Beyond the cafe business, Speakeasy also began building Web sites, constructing one for Virginia Mason Medical Center and Pyramid Brewery — for $100 per site. "We didn't know what to charge," Apgar said.
Soon Speakeasy was doing a little bit of everything, from setting up corporate computer networks and offering dial-up Internet services to housing servers in its tiny front office. "We used to call it Das Boot," Apgar said. "We had 12 people in this small space and there'd be a crisis every few days. And there was no air conditioning. It was just nuts."
Little financial headway
Despite all the activity, Speakeasy didn't have much to show over the first four years. Its founders were working 12- to 14-hour days, and it grew strictly on the basis of month-to-month cash flow, its only source of capital.
Then Apgar decided to refocus the business on emerging broadband Internet technology. In late 1998, Speakeasy cut a deal with Covad, a digital subscriber line (DSL) operator, so it could in turn sell broadband access. The approach was to ask customers to pay a bit more than the competition, while Speakeasy concentrated on customer service and providing unique options. For example, it launched two services packages aimed at high-end broadband users — one for gamers and another for system administrators.
Outsiders praise Speakeasy's strategy. "During hard times for other broadband ISPs, they grew because they had focus," said Pat Hurley, DSL analyst with Tulsa, Okla.-based consulting company TeleChoice. "Their services weren't the cheapest, but they had things people wanted."
Apgar estimates that the introduction of DSL services enabled Speakeasy to take in $2 million in revenue in 1999, the year it also began offering the service nationwide.
A year to forget
Then came 2001, a bad year for many businesses, Speakeasy not excepted.
Early in the year, the company sought additional financing. Promising potential investors were in Speakeasy's office when the Nisqually earthquake hit.
The earthquake turned into a bad omen of sorts. Despite the initial enthusiasm, the group declined to invest.
Then came May 21. It was a Friday night and Apgar and his wife got a phone call: There was a fire at the cafe.
Apgar rushed to the cafe, which by then "was an absolute inferno," he said.
While popular, the cafe had never been a big money maker so he decided not to rebuild but continued to focus on the ISP business.

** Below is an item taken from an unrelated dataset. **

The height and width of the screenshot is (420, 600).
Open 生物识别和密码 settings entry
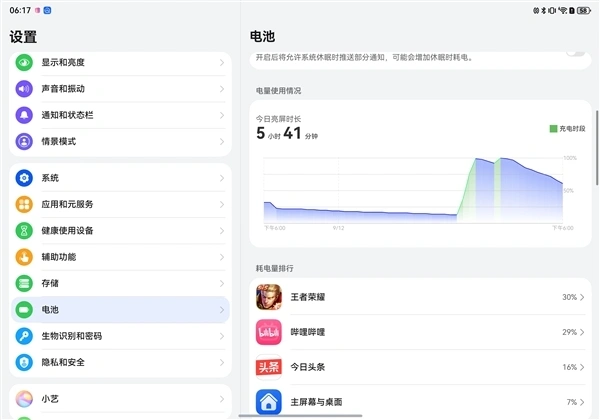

The rough year wasn't over. Covad filed for bankruptcy protection in August. Rhythms, with which Speakeasy had interconnected as a backup, had already filed for bankruptcy protection, and a third major DSL provider, NorthPoint, was about to do the same.

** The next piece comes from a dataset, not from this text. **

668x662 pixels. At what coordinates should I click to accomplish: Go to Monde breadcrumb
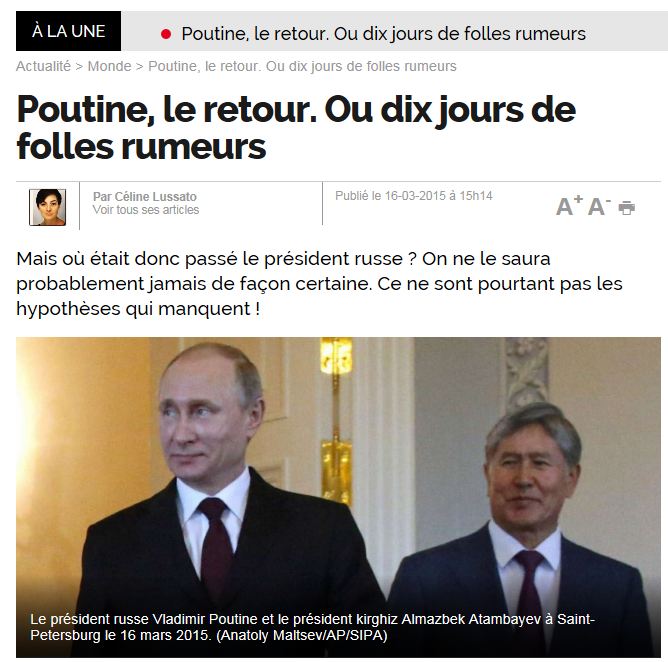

Covad's network never went dark, but it wasn't until December that SBC Communications completed an investment that pulled Covad out of bankruptcy.

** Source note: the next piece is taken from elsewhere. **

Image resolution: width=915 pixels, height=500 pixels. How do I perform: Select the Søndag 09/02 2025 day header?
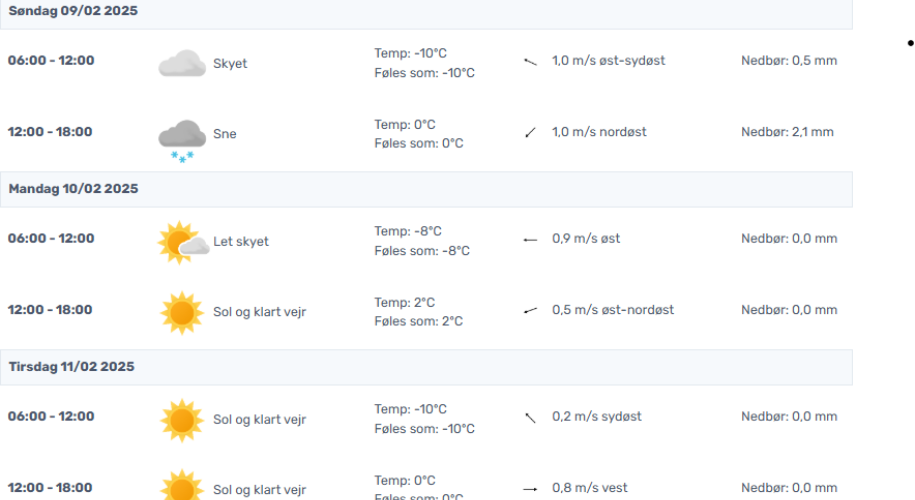426,13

"That was a period where a lot of us aged at an accelerated pace," Apgar said.
After seeing Speakeasy's business threatened by overreliance on one vendor, Cornerstone is encouraging the company to spread out risk.
Despite the struggles last year — including Sept. 11 when orders for new service essentially halted — year-over-year revenues grew by 350 percent in 2001 over 2000, said Apgar, though he would not disclose a figure.
Speakeasy isn't done evolving. "It seems like they've been re-inventing themselves again as an ISP that appeals to a broader segment of the public, not just high-end, tech-savvy geek types," Hurley, the DSL analyst, said.
Offering the Internet to the masses is, ironically, exactly what Apgar set out to do when he originally came up with the idea for the Internet cafe. "This thing is really cool," he said to his wife after he first experienced the Web, "and this is something more people should have."